◆ Document section

The Comprehensive Metabolic Panel (CMP) test contains 1 test with 21 biomarkers.
Brief Description: The Comprehensive Metabolic Panel (CMP) test is a widely used blood test that provides valuable insights into a patient's overall health and helps evaluate the function of various organs and systems in the body. It measures a comprehensive set of chemical substances in the blood, including electrolytes, kidney and liver function markers, glucose, and protein levels. The CMP test offers a comprehensive overview of the body's metabolic state and aids in diagnosing and monitoring various conditions.
Also Known As: CMP, Chem, Chem-14, Chem-12, Chem-21, Chemistry Panel, Chem Panel, Chem Screen, Chemistry Screen, SMA 12, SMA 20, SMA 21, SMAC, Chem test
Collection Method: Blood Draw
Specimen Type: Serum
Test Preparation: 9-12 hours fasting is preferred.
When is a Comprehensive Metabolic Panel test ordered:
A Comprehensive Metabolic Panel (CMP) test may be ordered in several situations to assess a patient's health:
Routine Health Check-ups: Doctors often include a CMP test as part of routine check-ups to assess overall health, screen for underlying conditions, and establish a baseline for future comparisons.
Evaluation of Organ Function: The CMP test provides valuable information about the function of vital organs such as the liver, kidneys, and pancreas. It helps detect abnormalities or diseases affecting these organs, such as liver disease, kidney dysfunction, or diabetes.
Monitoring Medications or Treatments: Patients undergoing certain medications or treatments, such as those that may impact liver or kidney function, require regular monitoring through CMP tests to ensure the treatments are well-tolerated and effective.

◆ The data
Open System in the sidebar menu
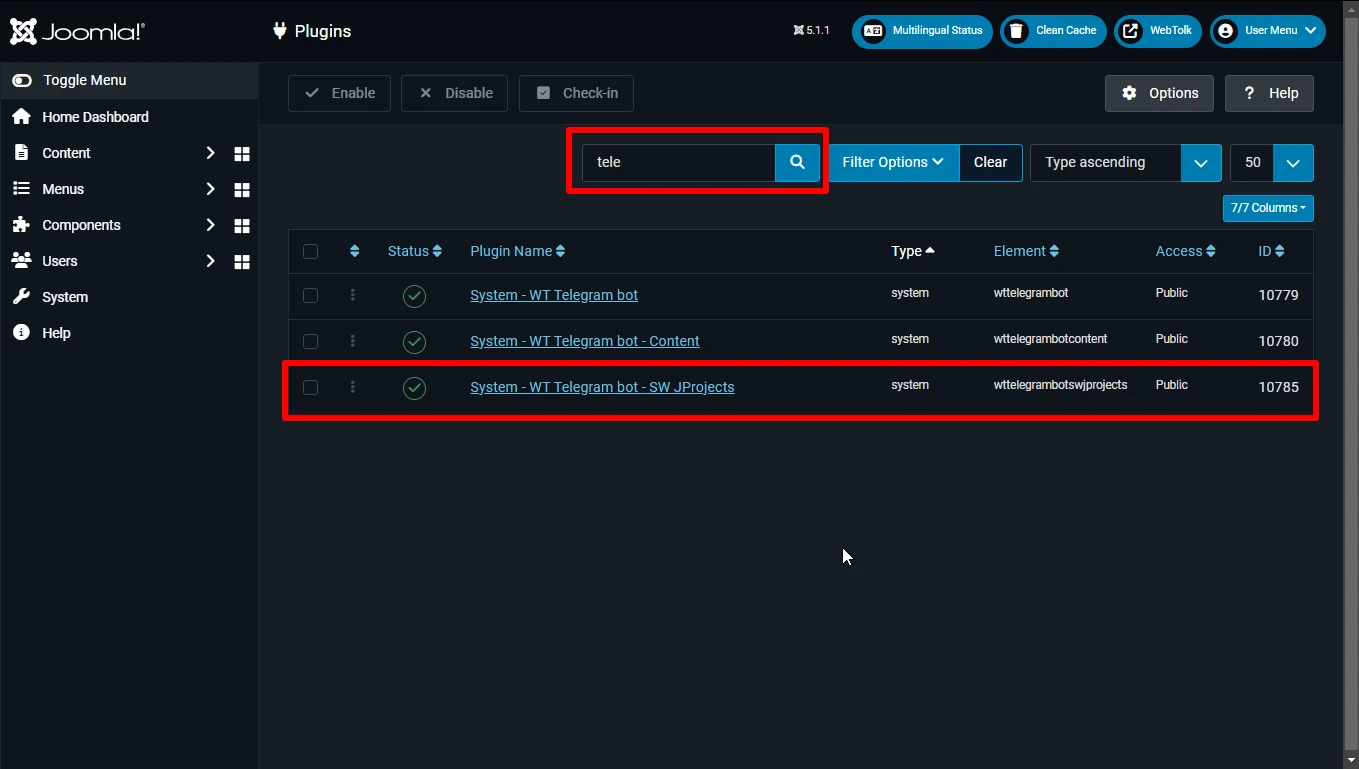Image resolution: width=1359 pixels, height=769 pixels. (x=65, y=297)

--

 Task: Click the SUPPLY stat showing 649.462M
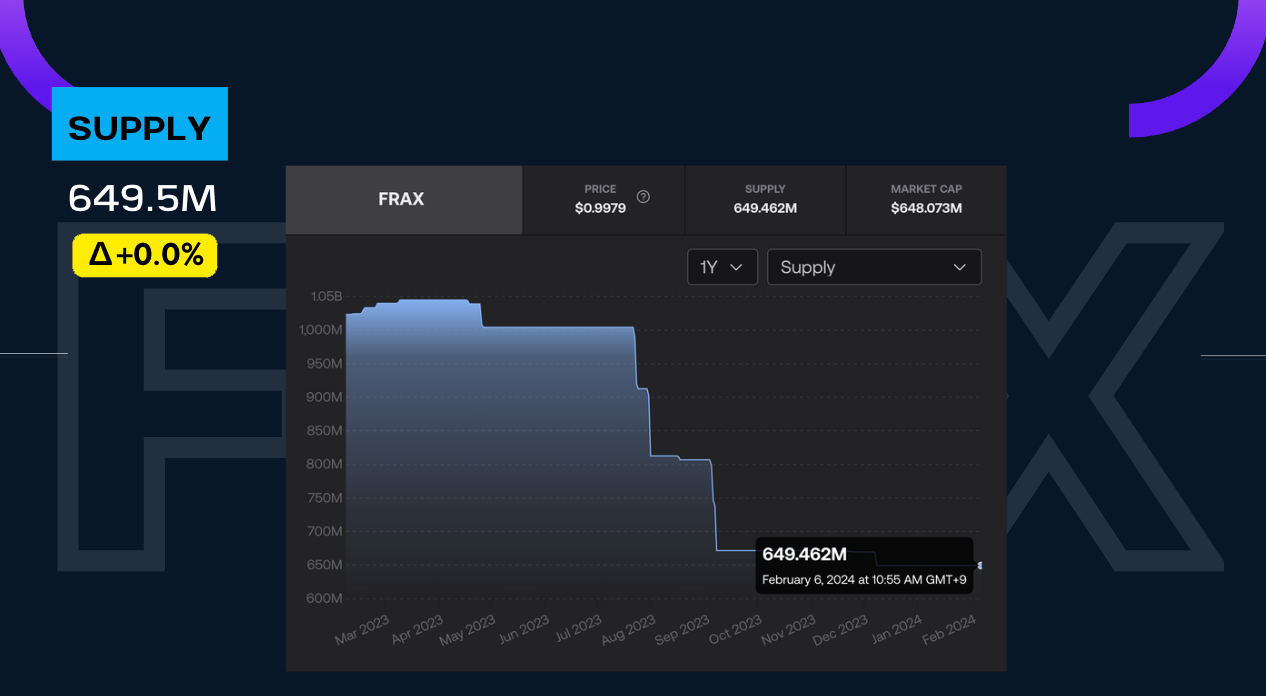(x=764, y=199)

◆ Activity
Repeat the Comprehensive Metabolic Panel description from "Brief Description: The" to "monitoring various conditions.", replacing "insights" with "clues".

◆ Expected output
Brief Description: The Comprehensive Metabolic Panel (CMP) test is a widely used blood test that provides valuable clues into a patient's overall health and helps evaluate the function of various organs and systems in the body. It measures a comprehensive set of chemical substances in the blood, including electrolytes, kidney and liver function markers, glucose, and protein levels. The CMP test offers a comprehensive overview of the body's metabolic state and aids in diagnosing and monitoring various conditions.